* Written request:
Rewrite all of the records below, putting "UI assistant" wherever "GUI agent" appears and leaving everything else unchanged.

* Exercise material:
━━━
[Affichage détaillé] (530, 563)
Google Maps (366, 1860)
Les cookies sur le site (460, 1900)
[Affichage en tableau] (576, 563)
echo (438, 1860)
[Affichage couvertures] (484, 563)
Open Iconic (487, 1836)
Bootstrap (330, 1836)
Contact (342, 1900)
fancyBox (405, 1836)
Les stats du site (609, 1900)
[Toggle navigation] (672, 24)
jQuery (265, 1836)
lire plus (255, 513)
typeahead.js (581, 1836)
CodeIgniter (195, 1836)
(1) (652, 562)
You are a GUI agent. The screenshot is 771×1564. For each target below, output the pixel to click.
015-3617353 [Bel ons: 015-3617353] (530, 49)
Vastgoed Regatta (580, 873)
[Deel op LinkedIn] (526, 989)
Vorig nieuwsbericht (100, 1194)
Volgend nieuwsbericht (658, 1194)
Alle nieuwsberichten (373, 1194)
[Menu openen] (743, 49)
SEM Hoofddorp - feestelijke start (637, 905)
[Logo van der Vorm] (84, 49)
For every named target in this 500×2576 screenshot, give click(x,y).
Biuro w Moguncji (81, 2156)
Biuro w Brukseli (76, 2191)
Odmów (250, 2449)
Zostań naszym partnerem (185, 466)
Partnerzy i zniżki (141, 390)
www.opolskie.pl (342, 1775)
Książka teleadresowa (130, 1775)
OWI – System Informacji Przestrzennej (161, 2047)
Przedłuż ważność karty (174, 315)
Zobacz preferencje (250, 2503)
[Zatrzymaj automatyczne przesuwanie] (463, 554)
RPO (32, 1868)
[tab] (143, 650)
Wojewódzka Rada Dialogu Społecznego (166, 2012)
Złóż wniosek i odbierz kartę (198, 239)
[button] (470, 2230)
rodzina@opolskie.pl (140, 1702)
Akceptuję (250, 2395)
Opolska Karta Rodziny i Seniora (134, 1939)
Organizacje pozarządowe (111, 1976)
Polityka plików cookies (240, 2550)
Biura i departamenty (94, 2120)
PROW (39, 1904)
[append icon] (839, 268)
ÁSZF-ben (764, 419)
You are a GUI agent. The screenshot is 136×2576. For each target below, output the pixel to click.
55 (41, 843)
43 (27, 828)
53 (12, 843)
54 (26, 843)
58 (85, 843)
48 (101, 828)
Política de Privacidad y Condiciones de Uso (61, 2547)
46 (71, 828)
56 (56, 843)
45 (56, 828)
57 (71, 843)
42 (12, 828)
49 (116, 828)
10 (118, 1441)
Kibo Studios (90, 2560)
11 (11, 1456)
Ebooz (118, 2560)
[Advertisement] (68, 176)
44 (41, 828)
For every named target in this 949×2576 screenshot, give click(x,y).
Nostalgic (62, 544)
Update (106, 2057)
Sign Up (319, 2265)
━━━
* Exercise answer:
[Affichage détaillé] (530, 563)
Google Maps (366, 1860)
Les cookies sur le site (460, 1900)
[Affichage en tableau] (576, 563)
echo (438, 1860)
[Affichage couvertures] (484, 563)
Open Iconic (487, 1836)
Bootstrap (330, 1836)
Contact (342, 1900)
fancyBox (405, 1836)
Les stats du site (609, 1900)
[Toggle navigation] (672, 24)
jQuery (265, 1836)
lire plus (255, 513)
typeahead.js (581, 1836)
CodeIgniter (195, 1836)
(1) (652, 562)
You are a UI assistant. The screenshot is 771×1564. For each target below, output the pixel to click.
015-3617353 [Bel ons: 015-3617353] (530, 49)
Vastgoed Regatta (580, 873)
[Deel op LinkedIn] (526, 989)
Vorig nieuwsbericht (100, 1194)
Volgend nieuwsbericht (658, 1194)
Alle nieuwsberichten (373, 1194)
[Menu openen] (743, 49)
SEM Hoofddorp - feestelijke start (637, 905)
[Logo van der Vorm] (84, 49)
For every named target in this 500×2576 screenshot, give click(x,y).
Biuro w Moguncji (81, 2156)
Biuro w Brukseli (76, 2191)
Odmów (250, 2449)
Zostań naszym partnerem (185, 466)
Partnerzy i zniżki (141, 390)
www.opolskie.pl (342, 1775)
Książka teleadresowa (130, 1775)
OWI – System Informacji Przestrzennej (161, 2047)
Przedłuż ważność karty (174, 315)
Zobacz preferencje (250, 2503)
[Zatrzymaj automatyczne przesuwanie] (463, 554)
RPO (32, 1868)
[tab] (143, 650)
Wojewódzka Rada Dialogu Społecznego (166, 2012)
Złóż wniosek i odbierz kartę (198, 239)
[button] (470, 2230)
rodzina@opolskie.pl (140, 1702)
Akceptuję (250, 2395)
Opolska Karta Rodziny i Seniora (134, 1939)
Organizacje pozarządowe (111, 1976)
Polityka plików cookies (240, 2550)
Biura i departamenty (94, 2120)
PROW (39, 1904)
[append icon] (839, 268)
ÁSZF-ben (764, 419)
You are a UI assistant. The screenshot is 136×2576. For each target below, output the pixel to click.
55 (41, 843)
43 (27, 828)
53 (12, 843)
54 (26, 843)
58 (85, 843)
48 (101, 828)
Política de Privacidad y Condiciones de Uso (61, 2547)
46 (71, 828)
56 (56, 843)
45 (56, 828)
57 (71, 843)
42 (12, 828)
49 (116, 828)
10 (118, 1441)
Kibo Studios (90, 2560)
11 (11, 1456)
Ebooz (118, 2560)
[Advertisement] (68, 176)
44 (41, 828)
For every named target in this 949×2576 screenshot, give click(x,y).
Nostalgic (62, 544)
Update (106, 2057)
Sign Up (319, 2265)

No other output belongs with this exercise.